- [Given instruction]: Write out every line of the listing below as a numbered list, leaving out the blank lines.

- [Entries]:
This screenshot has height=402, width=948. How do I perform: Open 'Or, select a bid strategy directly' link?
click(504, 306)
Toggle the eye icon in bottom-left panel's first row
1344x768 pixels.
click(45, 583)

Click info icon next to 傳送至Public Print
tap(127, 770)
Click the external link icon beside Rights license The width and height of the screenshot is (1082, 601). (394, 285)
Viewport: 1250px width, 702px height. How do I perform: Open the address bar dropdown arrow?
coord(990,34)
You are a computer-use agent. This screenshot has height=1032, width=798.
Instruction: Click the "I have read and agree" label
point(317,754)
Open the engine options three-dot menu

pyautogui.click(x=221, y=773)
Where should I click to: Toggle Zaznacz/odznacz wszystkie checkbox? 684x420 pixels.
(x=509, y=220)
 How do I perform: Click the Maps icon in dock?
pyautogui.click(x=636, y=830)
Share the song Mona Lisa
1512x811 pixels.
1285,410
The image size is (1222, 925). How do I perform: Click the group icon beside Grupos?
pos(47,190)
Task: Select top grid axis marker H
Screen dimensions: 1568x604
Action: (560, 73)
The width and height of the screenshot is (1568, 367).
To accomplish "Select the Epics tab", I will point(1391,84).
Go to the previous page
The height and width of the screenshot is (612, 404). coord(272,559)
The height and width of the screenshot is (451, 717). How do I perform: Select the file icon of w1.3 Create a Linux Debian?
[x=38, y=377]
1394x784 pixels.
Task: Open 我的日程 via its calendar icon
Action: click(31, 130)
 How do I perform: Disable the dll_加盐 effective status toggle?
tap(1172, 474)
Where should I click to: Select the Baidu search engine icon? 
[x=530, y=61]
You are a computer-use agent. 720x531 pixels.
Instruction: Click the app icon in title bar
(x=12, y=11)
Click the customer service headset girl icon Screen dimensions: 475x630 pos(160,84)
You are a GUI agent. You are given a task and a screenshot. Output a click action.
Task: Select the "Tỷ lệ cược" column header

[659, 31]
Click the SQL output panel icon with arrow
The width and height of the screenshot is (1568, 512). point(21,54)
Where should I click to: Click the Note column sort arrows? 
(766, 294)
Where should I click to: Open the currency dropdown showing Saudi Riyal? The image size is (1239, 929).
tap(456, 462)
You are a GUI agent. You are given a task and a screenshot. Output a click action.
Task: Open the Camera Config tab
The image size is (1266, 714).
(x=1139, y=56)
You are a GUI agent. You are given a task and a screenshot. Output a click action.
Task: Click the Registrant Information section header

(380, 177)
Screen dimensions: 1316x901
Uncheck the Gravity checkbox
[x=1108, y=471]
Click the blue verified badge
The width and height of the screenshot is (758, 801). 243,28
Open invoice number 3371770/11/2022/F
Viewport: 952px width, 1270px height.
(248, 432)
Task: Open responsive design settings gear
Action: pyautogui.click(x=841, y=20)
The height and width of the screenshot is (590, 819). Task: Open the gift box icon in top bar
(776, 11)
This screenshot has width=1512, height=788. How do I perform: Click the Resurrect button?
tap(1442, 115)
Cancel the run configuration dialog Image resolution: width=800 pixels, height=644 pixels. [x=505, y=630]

- [Exercise answer]:
1. This screenshot has height=402, width=948. How do I perform: Open 'Or, select a bid strategy directly' link?
2. click(504, 306)
3. Toggle the eye icon in bottom-left panel's first row
4. 1344x768 pixels.
5. click(45, 583)
6. Click info icon next to 傳送至Public Print
7. tap(127, 770)
8. Click the external link icon beside Rights license The width and height of the screenshot is (1082, 601). (394, 285)
9. Viewport: 1250px width, 702px height. How do I perform: Open the address bar dropdown arrow?
10. coord(990,34)
11. You are a computer-use agent. This screenshot has height=1032, width=798.
12. Instruction: Click the "I have read and agree" label
13. point(317,754)
14. Open the engine options three-dot menu
15. pyautogui.click(x=221, y=773)
16. Where should I click to: Toggle Zaznacz/odznacz wszystkie checkbox? 684x420 pixels.
17. (x=509, y=220)
18.  How do I perform: Click the Maps icon in dock?
19. pyautogui.click(x=636, y=830)
20. Share the song Mona Lisa
21. 1512x811 pixels.
22. 1285,410
23. The image size is (1222, 925). How do I perform: Click the group icon beside Grupos?
24. pos(47,190)
25. Task: Select top grid axis marker H
26. Screen dimensions: 1568x604
27. Action: (560, 73)
28. The width and height of the screenshot is (1568, 367).
29. To accomplish "Select the Epics tab", I will point(1391,84).
30. Go to the previous page
31. The height and width of the screenshot is (612, 404). coord(272,559)
32. The height and width of the screenshot is (451, 717). How do I perform: Select the file icon of w1.3 Create a Linux Debian?
33. [x=38, y=377]
34. 1394x784 pixels.
35. Task: Open 我的日程 via its calendar icon
36. Action: click(31, 130)
37.  How do I perform: Disable the dll_加盐 effective status toggle?
38. tap(1172, 474)
39. Where should I click to: Select the Baidu search engine icon? 
40. [x=530, y=61]
41. You are a computer-use agent. 720x531 pixels.
42. Instruction: Click the app icon in title bar
43. (x=12, y=11)
44. Click the customer service headset girl icon Screen dimensions: 475x630 pos(160,84)
45. You are a GUI agent. You are given a task and a screenshot. Output a click action.
46. Task: Select the "Tỷ lệ cược" column header
47. [659, 31]
48. Click the SQL output panel icon with arrow
49. The width and height of the screenshot is (1568, 512). point(21,54)
50. Where should I click to: Click the Note column sort arrows? 
51. (766, 294)
52. Where should I click to: Open the currency dropdown showing Saudi Riyal? The image size is (1239, 929).
53. tap(456, 462)
54. You are a GUI agent. You are given a task and a screenshot. Output a click action.
55. Task: Open the Camera Config tab
56. The image size is (1266, 714).
57. (x=1139, y=56)
58. You are a GUI agent. You are given a task and a screenshot. Output a click action.
59. Task: Click the Registrant Information section header
60. (380, 177)
61. Screen dimensions: 1316x901
62. Uncheck the Gravity checkbox
63. [x=1108, y=471]
64. Click the blue verified badge
65. The width and height of the screenshot is (758, 801). 243,28
66. Open invoice number 3371770/11/2022/F
67. Viewport: 952px width, 1270px height.
68. (248, 432)
69. Task: Open responsive design settings gear
70. Action: pyautogui.click(x=841, y=20)
71. The height and width of the screenshot is (590, 819). Task: Open the gift box icon in top bar
72. (776, 11)
73. This screenshot has width=1512, height=788. How do I perform: Click the Resurrect button?
74. tap(1442, 115)
75. Cancel the run configuration dialog Image resolution: width=800 pixels, height=644 pixels. [x=505, y=630]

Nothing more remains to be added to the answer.